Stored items

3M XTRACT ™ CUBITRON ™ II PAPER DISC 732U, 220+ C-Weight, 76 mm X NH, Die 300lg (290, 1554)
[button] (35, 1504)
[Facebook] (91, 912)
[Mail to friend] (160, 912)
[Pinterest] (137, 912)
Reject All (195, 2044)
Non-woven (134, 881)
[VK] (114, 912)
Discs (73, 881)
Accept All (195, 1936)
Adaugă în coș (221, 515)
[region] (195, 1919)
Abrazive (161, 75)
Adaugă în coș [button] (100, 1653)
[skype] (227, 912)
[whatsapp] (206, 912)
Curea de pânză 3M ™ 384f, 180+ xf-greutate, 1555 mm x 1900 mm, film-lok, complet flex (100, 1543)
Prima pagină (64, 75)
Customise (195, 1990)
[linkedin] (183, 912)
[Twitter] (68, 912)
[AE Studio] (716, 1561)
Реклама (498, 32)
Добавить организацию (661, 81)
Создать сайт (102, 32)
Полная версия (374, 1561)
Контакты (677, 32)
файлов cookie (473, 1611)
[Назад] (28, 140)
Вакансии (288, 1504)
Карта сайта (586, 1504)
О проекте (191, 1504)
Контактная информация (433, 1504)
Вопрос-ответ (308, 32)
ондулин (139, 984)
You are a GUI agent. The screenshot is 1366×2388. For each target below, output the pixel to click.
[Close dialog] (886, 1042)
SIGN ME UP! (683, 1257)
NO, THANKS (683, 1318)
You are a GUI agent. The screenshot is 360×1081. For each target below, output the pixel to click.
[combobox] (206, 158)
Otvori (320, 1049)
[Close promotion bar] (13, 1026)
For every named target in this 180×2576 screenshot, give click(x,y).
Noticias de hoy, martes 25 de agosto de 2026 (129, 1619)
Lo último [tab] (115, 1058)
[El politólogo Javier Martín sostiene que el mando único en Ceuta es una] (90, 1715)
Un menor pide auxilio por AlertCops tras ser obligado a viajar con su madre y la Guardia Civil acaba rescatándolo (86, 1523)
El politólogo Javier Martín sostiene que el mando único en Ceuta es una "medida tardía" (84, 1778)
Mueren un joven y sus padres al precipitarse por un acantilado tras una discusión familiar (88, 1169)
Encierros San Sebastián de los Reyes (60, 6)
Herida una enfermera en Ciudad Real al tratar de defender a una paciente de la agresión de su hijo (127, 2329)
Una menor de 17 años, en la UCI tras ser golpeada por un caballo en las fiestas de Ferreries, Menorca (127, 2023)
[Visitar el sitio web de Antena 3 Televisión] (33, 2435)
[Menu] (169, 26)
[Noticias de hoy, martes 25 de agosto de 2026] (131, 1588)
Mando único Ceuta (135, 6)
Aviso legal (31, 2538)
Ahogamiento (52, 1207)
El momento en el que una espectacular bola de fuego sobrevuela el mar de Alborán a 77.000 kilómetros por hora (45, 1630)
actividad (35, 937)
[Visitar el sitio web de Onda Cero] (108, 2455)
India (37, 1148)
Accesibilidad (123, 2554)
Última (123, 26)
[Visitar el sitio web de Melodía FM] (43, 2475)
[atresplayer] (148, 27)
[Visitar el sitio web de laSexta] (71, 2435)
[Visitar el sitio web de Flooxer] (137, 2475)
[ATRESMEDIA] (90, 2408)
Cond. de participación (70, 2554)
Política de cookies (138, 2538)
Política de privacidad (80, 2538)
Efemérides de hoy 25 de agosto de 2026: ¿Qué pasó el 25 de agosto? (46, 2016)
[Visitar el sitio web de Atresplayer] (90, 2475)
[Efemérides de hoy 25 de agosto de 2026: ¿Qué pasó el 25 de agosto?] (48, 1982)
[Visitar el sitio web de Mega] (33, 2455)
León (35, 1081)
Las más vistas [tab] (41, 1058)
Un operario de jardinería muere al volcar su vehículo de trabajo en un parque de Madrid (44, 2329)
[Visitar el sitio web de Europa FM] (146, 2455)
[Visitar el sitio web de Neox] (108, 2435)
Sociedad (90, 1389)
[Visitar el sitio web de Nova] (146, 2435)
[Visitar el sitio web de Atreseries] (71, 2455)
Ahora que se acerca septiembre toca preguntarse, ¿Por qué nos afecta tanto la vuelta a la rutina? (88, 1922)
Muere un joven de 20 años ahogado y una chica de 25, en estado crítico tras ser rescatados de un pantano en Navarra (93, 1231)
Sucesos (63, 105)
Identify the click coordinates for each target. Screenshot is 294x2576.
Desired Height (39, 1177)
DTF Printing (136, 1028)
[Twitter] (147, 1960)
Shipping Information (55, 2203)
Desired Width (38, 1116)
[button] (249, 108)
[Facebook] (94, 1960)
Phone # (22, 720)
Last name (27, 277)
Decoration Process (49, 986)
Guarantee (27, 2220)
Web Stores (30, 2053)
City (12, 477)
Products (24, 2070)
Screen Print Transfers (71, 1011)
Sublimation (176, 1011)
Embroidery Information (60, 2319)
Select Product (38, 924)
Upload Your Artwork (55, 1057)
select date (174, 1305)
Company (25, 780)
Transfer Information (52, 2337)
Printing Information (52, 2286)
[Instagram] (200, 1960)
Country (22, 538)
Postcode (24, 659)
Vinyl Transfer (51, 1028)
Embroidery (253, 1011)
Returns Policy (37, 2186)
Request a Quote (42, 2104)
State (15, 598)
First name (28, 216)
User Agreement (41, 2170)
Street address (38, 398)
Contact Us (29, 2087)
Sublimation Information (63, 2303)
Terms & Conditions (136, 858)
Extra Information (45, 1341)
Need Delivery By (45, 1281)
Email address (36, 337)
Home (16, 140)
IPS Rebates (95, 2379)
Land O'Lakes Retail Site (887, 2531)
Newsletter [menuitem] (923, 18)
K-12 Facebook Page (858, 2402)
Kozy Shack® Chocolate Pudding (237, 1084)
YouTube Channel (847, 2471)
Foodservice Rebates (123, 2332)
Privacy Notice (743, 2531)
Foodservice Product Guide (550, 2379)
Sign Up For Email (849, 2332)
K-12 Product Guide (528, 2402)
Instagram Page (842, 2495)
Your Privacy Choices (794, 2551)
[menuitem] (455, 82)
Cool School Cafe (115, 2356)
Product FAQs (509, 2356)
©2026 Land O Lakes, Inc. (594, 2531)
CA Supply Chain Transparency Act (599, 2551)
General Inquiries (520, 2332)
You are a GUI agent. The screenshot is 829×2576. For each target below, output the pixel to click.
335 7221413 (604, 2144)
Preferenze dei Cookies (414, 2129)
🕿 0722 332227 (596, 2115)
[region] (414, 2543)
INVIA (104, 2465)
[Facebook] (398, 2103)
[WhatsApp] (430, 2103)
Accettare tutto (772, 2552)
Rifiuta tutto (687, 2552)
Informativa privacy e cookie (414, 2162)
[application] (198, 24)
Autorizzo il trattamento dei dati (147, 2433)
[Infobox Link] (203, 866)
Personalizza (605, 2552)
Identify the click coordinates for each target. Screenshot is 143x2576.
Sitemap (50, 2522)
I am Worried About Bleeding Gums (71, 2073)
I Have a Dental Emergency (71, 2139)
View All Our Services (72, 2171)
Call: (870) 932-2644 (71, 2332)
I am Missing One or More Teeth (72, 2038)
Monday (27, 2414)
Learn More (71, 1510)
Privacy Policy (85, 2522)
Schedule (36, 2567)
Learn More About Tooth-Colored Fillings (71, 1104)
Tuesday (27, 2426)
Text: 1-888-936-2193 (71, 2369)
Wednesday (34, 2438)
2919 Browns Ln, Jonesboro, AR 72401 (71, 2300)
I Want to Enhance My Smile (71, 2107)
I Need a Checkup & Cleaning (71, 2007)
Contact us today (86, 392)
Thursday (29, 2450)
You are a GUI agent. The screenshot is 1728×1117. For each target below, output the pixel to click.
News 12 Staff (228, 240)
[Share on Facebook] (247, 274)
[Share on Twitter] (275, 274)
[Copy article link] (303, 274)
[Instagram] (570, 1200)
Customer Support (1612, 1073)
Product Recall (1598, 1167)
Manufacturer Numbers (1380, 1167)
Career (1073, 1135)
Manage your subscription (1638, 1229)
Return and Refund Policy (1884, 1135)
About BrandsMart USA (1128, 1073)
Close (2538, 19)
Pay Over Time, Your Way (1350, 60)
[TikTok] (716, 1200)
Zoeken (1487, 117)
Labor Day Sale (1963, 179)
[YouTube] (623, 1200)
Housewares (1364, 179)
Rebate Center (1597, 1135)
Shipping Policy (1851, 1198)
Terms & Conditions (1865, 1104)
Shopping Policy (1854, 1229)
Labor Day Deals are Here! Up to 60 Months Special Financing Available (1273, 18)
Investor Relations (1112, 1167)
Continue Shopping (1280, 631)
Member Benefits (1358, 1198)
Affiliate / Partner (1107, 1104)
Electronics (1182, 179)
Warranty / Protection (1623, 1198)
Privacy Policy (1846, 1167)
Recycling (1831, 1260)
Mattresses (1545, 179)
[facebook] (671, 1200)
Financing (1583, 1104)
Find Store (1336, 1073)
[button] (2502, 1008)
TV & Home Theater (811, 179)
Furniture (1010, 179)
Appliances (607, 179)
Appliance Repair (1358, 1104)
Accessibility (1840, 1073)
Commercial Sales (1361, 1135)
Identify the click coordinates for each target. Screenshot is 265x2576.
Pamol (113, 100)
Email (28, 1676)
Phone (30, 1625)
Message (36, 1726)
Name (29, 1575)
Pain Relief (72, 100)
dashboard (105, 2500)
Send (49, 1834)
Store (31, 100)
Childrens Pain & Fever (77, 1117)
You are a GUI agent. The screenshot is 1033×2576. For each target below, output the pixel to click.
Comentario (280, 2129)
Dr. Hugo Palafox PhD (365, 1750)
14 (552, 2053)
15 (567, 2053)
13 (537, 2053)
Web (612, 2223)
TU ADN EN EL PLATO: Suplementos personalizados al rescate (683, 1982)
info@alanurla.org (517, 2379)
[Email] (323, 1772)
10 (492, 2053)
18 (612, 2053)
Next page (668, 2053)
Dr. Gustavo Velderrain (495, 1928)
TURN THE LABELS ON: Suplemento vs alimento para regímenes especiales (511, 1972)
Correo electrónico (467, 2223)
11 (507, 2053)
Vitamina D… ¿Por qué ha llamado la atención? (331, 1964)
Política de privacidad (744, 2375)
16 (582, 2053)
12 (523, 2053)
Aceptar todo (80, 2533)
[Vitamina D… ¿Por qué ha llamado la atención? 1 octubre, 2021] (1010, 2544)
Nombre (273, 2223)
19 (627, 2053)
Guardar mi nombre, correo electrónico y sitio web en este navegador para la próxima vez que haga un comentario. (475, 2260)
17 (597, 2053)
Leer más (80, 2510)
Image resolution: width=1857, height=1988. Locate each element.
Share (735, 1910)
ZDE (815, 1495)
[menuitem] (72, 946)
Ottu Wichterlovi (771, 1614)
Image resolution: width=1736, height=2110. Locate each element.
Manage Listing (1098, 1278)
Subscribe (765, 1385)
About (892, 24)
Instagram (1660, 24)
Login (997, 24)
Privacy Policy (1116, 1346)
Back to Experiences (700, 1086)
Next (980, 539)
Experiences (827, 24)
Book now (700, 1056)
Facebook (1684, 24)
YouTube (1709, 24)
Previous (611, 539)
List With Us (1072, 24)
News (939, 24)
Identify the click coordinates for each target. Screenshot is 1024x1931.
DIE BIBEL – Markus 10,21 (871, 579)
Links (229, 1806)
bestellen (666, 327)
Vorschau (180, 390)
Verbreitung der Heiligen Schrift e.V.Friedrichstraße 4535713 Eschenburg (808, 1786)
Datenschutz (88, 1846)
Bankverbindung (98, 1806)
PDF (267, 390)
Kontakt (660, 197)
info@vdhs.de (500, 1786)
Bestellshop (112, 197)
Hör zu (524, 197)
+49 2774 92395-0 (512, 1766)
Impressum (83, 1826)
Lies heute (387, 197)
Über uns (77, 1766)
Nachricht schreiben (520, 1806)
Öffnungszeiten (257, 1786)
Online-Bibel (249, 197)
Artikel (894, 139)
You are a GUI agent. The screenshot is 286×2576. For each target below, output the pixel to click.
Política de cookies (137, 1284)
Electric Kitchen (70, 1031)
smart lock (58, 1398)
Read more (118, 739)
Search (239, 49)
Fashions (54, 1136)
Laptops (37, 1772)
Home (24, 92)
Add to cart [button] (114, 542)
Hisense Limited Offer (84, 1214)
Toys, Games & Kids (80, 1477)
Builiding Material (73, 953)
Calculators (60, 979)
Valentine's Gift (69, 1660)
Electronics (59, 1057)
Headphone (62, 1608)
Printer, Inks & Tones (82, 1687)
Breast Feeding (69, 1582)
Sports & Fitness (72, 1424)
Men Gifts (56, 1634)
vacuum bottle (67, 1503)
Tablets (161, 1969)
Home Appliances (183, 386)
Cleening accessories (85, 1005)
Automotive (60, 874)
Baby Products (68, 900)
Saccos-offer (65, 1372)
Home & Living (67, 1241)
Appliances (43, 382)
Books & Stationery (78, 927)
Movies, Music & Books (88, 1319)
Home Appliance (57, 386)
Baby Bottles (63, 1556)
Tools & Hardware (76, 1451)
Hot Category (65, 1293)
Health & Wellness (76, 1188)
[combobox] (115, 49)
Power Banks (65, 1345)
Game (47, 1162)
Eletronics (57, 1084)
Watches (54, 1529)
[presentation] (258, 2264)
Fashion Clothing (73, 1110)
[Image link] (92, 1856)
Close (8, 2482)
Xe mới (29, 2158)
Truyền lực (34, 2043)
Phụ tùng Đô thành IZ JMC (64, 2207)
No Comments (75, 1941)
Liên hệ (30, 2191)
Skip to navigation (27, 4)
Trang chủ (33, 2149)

→ **What the task asks**: Please return every line of the records that contains the word "resolution".

→ **Task answer**:
Image resolution: width=1857, height=1988. Locate each element.
Image resolution: width=1736, height=2110. Locate each element.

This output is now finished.